Regards croisés
Un livre, deux lectures – en collaboration
avec Virginie Neufville
Thomas Vinau, Le Camp des autres,
éd. Alma, 2017 et éd. 10/18, novembre 2018.
Au tout début du
siècle dernier, le petit Gaspard s’enfuit avec son chien. Il court loin de chez
lui. Il fuit. La forêt est un refuge paradoxal : âpre et redoutable, elle
est cependant préférable au foyer originel : « merde à la merde qui
lui servait de nid. » Le chien et l’enfant semblent comme des frères. Dans
Le Camp des autres, Thomas Vinau suit
son petit héros sur son parcours d’initiation. Il y aura, par exemple, un
initiateur du nom de Jean-le-blanc, sorcier accueillant, puis la caravane des
Bohémiens, avec son chef Capello.
La trame du Camp des autres est celle du roman
d’initiation, indéniablement.

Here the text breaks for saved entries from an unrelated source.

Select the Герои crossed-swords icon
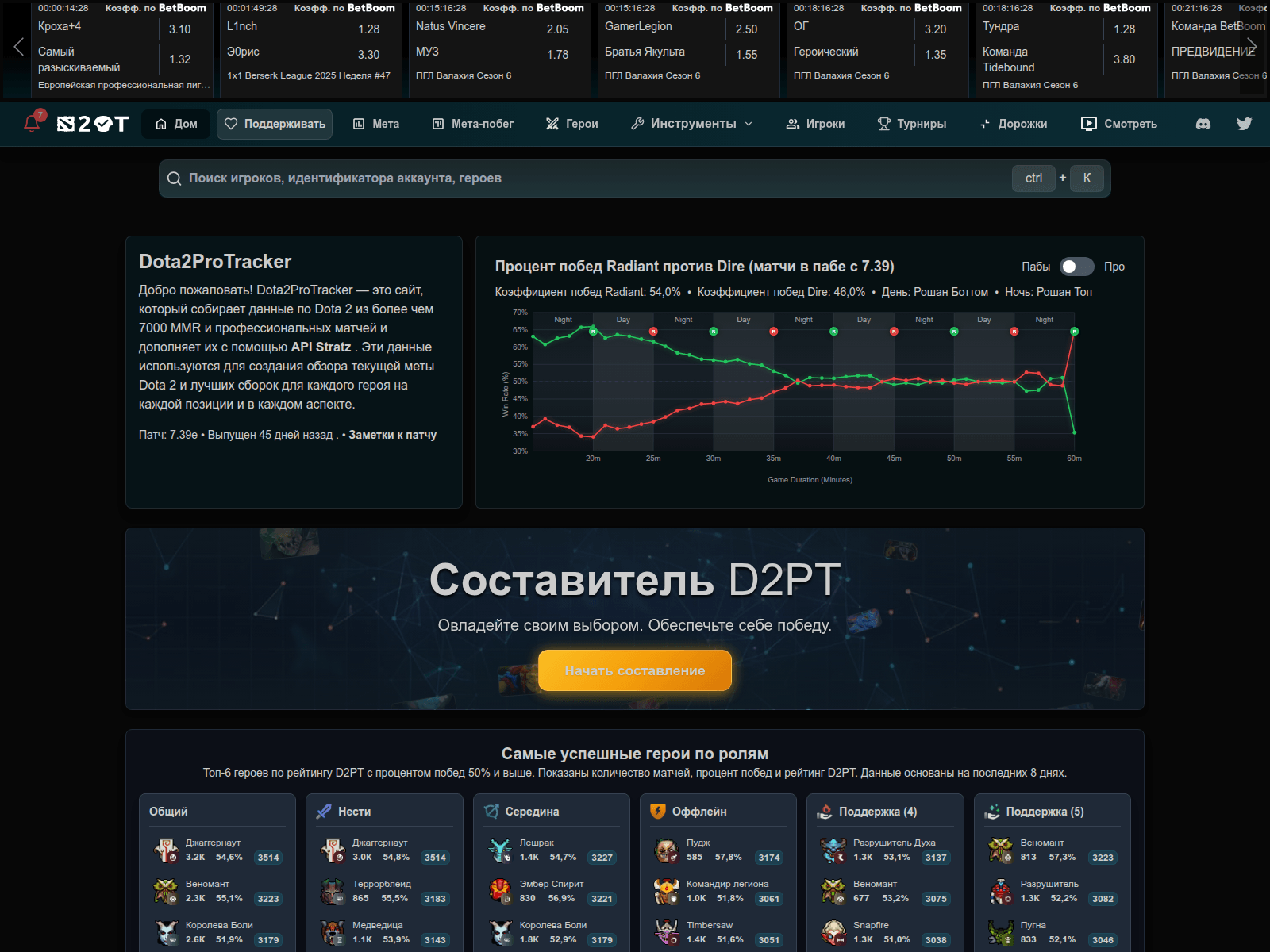This screenshot has height=952, width=1270. [551, 124]
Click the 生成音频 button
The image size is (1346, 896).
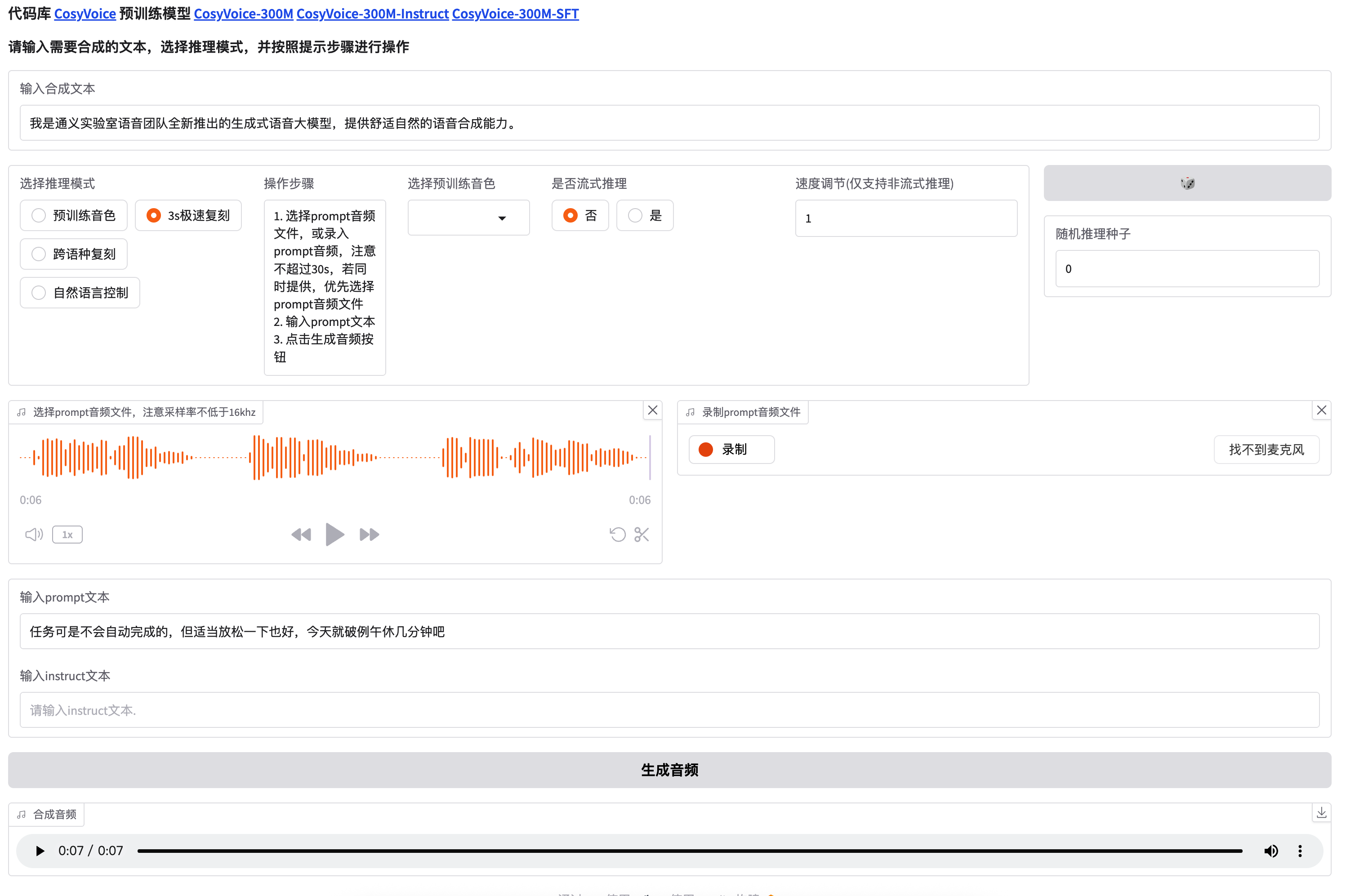[x=669, y=770]
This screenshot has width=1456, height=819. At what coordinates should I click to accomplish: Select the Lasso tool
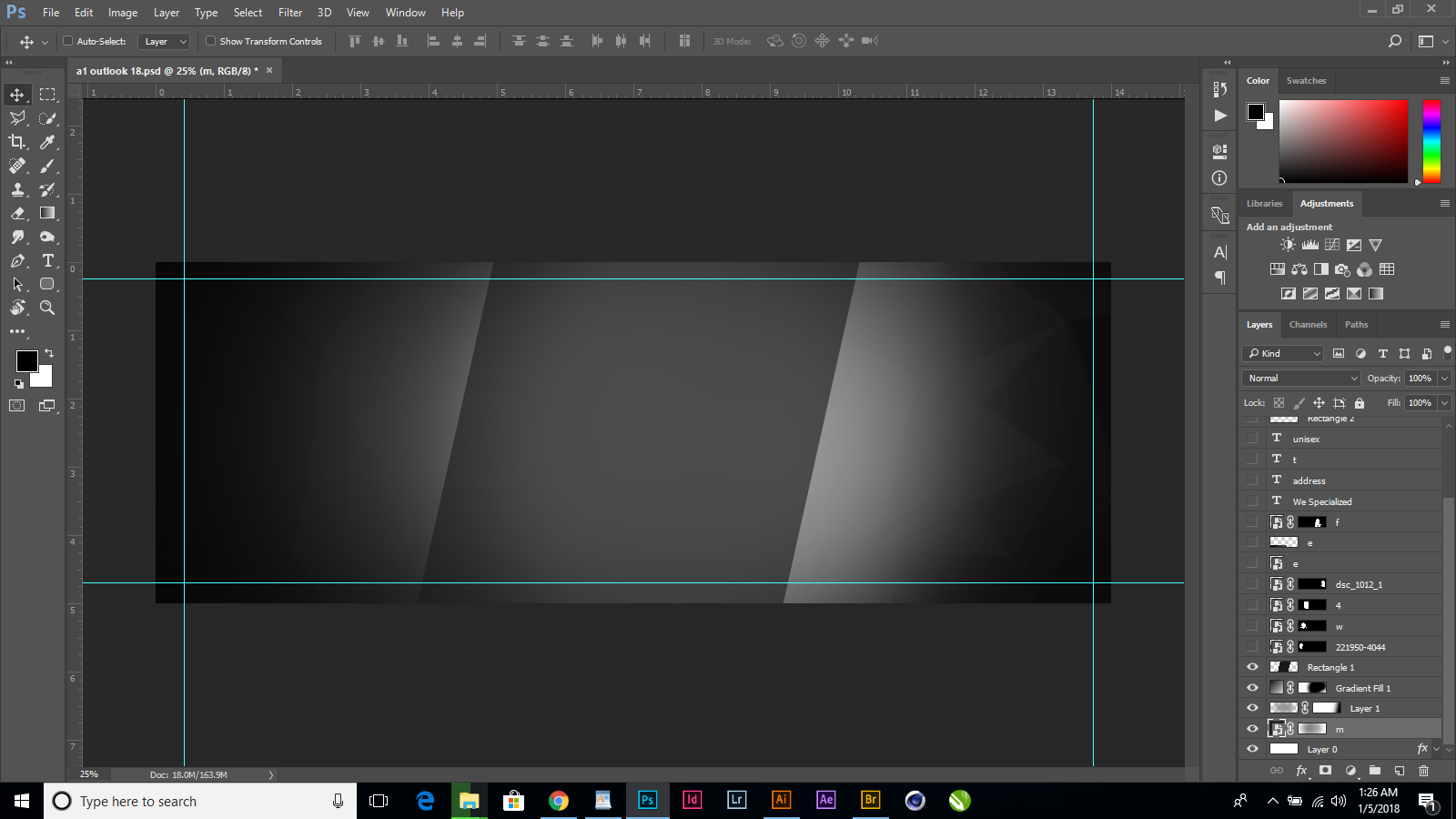click(x=16, y=118)
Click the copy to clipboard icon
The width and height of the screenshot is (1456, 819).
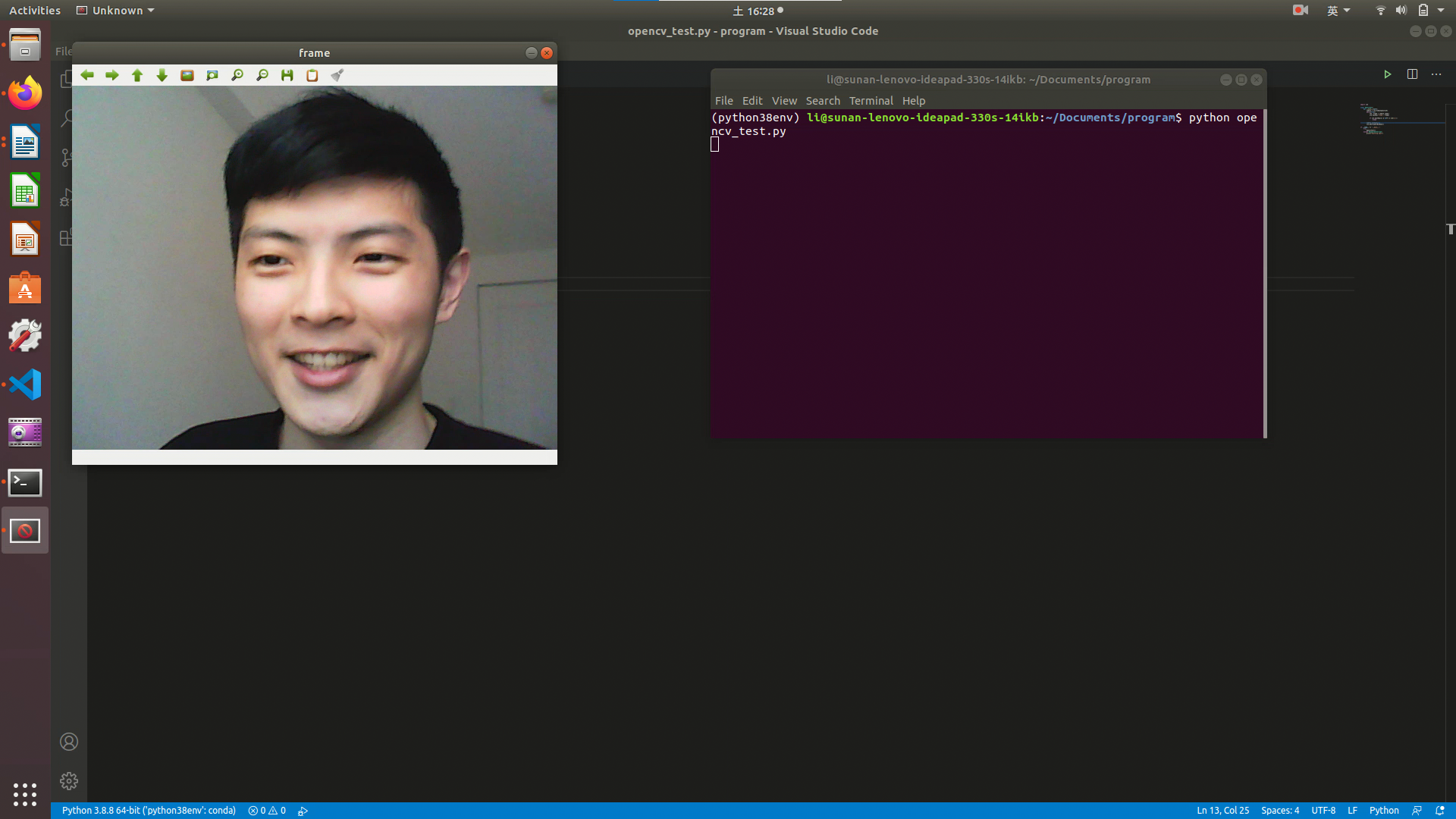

La forêt et la route sont la marque des exclus et
des rejetés, de tout temps. Symboles, aussi, de liberté à trouver, à conquérir
et à défendre. Le monde des franges, où pauvres et marginaux, tous êtres en
sursis, fuient la police et rejettent la société établie, inventant des
manières de vivre qui tiennent de la survie et de la revendication. Dans ce
monde-là, un enfant mal parti grandit, s’émerveille et apprend, se laisse
porter par le flux et réfléchit.
Le roman de Thomas
Vinau est construit en très courts chapitres comme autant de poèmes en prose. La
langue, somptueuse, rend justice aux gueux et aux malandrins – ces mots-là ne
sont pas les bons pour ce qui est de l’époque qu’explore le roman, mais
renvoient à une Cour des Miracles comme ressuscitée. La nature, la peur, les
saisons et les sentiments sont écrits – et non décrits – de façon magnifique,
explosive et pointue. Thomas Vinau, dont on connaît la précision et l’ampleur poétique,
manie ici un français que l’on ne lit nulle part ailleurs dans la production
littéraire ambiante. Qu’on en prenne pour preuve, au hasard, l’extrait
suivant :
« Ils ont
continué à parler à l’aplomb cru du soleil de mai. Ils ont continué à jongler
leurs méfiances, leurs silences, leurs regards, sans jamais être certains de
savoir s’ils jouaient finalement dans la même équipe ou l’un contre l’autre. Jean-le-blanc
a respecté leurs distances de sécurité le temps qu’il fallait pour que l’enfant
se rende compte qu’ils étaient déjà ensemble à parler la même langue. »
Tout est de la même
eau : rigoureux, flamboyant, précis. Le
Camp des autres est un roman qui frappe autant par son sujet que par son
écriture. Pour moi, c’est un vrai coup de cœur.